»»

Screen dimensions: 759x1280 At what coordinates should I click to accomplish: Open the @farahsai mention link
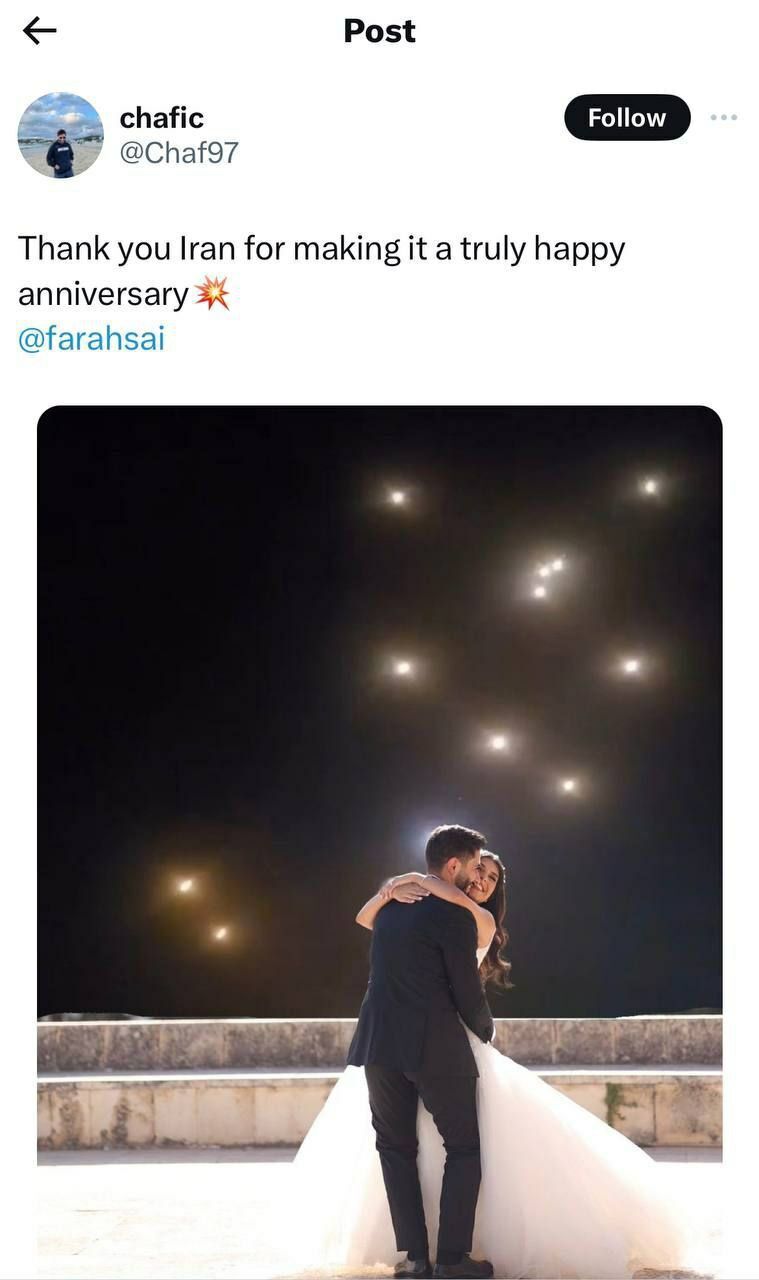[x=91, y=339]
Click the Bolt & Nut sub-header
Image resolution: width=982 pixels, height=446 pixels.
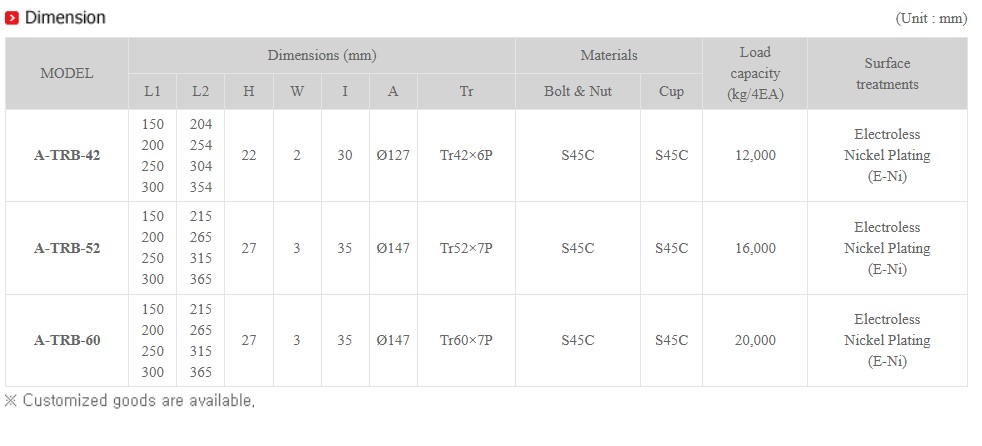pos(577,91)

««

• EXERCISE REQUIREMENTS
Everything from the line containing "Click the Bolt & Nut sub-header" to the final line of the listing above, both ends included, should be transcribed word for word, except for the pictures.

• SOLUTION TO THE PROBLEM
Click the Bolt & Nut sub-header
Image resolution: width=982 pixels, height=446 pixels.
pos(577,91)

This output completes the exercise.